DSPs working with people with intellectual and developmental disabilities are also calling for higher wages. On average, DSPs make either minimum wage or close to it, YAI’s Karolidis said. Last year, a 5.4% cost-of-living increase allowed agencies like YAI to boost wages for DSPs, in contrast with this year’s budget proposal, which included a 2.5% cost-of-living increase. YAI and other advocates are pushing for an 8.5% increase.

The Assembly and Senate proposals, issued in March, include an 8.5% increase to care workers’ existing pay, which would cost $487 million. Additionally, the Senate proposal also calls for a $2 wage hike for home care workers. Both proposals restore indexing the home care wage to the minimum wage.

Advocates say that Hochul’s move to separate home care wages from the minimum wage means that the grueling work of home care will go back to being a minimum-wage job as the state’s minimum wage increases — putting them right back in the scenario they’ve been fighting to change.

“It’s very intense work, and it should be paid as such,” Berger said. “There are many, many people who do this work because they love it, but they also need to pay their bills.”

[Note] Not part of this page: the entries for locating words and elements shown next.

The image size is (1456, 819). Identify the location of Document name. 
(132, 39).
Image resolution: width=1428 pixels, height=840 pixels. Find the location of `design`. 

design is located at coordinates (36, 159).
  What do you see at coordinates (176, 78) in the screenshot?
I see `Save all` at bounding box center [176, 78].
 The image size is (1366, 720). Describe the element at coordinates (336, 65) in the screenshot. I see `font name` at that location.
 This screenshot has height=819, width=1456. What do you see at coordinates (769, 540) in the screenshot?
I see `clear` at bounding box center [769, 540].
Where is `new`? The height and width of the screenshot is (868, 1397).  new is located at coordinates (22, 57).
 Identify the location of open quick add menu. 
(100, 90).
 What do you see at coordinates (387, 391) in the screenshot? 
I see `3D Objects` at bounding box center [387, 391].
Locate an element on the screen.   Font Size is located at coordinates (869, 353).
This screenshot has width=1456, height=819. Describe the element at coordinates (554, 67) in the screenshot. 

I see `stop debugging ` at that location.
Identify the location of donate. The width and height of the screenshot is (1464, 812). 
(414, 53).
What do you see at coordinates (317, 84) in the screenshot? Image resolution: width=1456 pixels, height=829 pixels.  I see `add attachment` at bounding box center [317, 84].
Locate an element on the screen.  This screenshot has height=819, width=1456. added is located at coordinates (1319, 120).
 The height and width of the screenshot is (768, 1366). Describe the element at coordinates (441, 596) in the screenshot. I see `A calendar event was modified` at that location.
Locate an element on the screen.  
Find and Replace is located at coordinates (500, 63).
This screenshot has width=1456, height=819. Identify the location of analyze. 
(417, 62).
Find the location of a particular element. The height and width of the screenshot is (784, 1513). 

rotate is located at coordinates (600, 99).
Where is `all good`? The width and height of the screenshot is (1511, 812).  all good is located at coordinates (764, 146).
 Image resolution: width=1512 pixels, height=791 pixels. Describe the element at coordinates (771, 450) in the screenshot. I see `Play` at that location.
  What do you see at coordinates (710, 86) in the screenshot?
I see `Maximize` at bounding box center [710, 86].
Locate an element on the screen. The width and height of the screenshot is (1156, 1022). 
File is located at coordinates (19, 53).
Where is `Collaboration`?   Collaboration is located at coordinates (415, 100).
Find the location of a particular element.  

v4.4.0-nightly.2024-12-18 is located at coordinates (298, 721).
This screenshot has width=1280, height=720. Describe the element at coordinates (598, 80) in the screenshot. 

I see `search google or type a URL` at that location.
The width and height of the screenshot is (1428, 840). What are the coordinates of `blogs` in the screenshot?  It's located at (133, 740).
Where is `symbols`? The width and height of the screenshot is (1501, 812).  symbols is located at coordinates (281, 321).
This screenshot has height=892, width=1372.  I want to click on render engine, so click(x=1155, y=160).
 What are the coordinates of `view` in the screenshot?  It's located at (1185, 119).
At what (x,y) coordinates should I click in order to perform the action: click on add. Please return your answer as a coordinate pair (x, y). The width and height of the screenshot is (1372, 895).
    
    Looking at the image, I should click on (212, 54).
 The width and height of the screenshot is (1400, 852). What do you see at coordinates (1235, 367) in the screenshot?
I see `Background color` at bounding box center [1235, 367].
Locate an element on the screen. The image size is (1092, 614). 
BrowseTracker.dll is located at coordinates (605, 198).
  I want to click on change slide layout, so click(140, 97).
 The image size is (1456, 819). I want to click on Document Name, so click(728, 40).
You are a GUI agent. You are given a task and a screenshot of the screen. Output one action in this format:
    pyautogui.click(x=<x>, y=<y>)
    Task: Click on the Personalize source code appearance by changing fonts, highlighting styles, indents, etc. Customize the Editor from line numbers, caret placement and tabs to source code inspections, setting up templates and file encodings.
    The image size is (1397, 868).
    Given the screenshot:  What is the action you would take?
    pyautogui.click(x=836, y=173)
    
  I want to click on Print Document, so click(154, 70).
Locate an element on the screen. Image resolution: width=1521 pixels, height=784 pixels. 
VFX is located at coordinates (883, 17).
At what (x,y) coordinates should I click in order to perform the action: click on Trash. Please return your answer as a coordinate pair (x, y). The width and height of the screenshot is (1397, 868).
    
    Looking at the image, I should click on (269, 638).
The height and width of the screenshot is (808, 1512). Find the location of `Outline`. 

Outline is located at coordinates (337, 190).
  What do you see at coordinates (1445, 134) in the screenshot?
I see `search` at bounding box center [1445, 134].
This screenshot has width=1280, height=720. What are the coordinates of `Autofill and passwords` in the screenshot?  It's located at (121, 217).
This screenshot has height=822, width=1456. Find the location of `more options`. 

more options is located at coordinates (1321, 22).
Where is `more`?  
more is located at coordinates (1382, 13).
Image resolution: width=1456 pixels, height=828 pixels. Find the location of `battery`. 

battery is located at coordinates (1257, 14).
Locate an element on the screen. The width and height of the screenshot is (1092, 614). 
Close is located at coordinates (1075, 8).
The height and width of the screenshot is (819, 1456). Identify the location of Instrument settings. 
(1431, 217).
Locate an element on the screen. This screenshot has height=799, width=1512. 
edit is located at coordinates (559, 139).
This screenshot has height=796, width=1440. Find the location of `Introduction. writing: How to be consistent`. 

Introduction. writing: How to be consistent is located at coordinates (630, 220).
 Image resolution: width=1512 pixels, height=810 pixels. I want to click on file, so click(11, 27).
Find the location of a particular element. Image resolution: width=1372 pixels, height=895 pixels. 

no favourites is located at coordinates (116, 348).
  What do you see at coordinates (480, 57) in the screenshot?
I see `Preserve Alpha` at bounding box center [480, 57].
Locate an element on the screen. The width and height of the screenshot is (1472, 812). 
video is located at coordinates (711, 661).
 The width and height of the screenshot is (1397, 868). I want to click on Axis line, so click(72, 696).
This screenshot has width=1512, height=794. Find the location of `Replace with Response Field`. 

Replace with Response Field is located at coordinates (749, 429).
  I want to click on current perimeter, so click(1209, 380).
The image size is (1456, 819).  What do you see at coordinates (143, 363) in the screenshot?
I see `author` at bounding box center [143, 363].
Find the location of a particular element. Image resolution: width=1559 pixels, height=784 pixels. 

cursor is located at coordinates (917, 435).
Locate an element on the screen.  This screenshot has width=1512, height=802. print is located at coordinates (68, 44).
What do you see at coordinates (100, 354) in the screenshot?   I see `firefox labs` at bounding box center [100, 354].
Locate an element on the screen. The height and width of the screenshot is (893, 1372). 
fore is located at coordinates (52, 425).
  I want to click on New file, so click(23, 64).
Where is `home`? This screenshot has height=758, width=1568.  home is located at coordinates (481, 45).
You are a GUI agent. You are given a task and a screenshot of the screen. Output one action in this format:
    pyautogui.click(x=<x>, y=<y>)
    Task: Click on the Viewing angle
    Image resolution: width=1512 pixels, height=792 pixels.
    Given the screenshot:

Berger said a more permanent adjusted wage increase would ultimately attract more workers to the industry, addressing the increasing demand for home care aides.

“We have numbers that say that New York by 2028 may have as many as a million job openings in home care,” she said. “We have to attract people to this workforce, so you’ve got to have a competitive advantage wage-wise.”

A legislative fix?

The solution that advocates have proposed is the “Fair Pay for Home Care” bill, which would index home care workers’ minimum wage to 150% above minimum wage — around $22.50 an hour upstate — and ensure that private insurance companies that manage the funding reimburse agencies for wages for aides working with seniors and people with physical disabilities.

Private insurance doesn’t equally affect people with developmental disabilities or those who care for them, because they receive funds from the Office for People with Developmental Disabilities, while home care aides who take care of seniors and people with physical disabilities are paid through agencies and private insurance companies.

Some critics of Fair Pay for Home Care argue the bill relies on overestimated saving costs and an exaggerated view of New York’s home care workforce and doesn’t take into account other ripple effects on the economy.

The Empire Center, a fiscally conservative think tank, said the bill would be too expensive and have unintended consequences for other health care workers who don’t receive additional sources of revenue, as well as for private employers, who would be pressured to raise wages, potentially pushing them out of business and raising prices for consumers.

Ultimately, advocates say New York’s ability to increase wages for home care workers and meet the growing demand for jobs will be the difference in whether seniors and New Yorkers with disabilities receive the care they need in the coming decades.

For many people with disabilities, home care workers are all they have, Kinch said. During the snowstorm that hit the region in March, Kinch called her agency because she didn’t want to drive in hazardous road conditions. Later, while eating breakfast in her Kingston home, she got a call from the agency because they couldn’t find any aides to take care of her patient.

“Nobody. She had nobody. And I felt so bad,” Kinch said. “So I stopped eating, stopped drinking my coffee because I said, ‘I can’t do this. Why am I here eating and drinking coffee, and my lady’s in bed and can’t get up? I can’t do this.’”

Despite the low pay and the challenging work, Kinch said she loves taking care of people and has become attached to the patient she calls “lady,” whom she’s been helping since last August.

“I don’t want her left alone. It’s not fair,” Kinch said. “I know sometimes I say to the agency, ‘No, I can’t do it because I am tired.’ I don’t want to be burned out where I can’t go to work at all. But I hate to say no, because, you know, people need us.”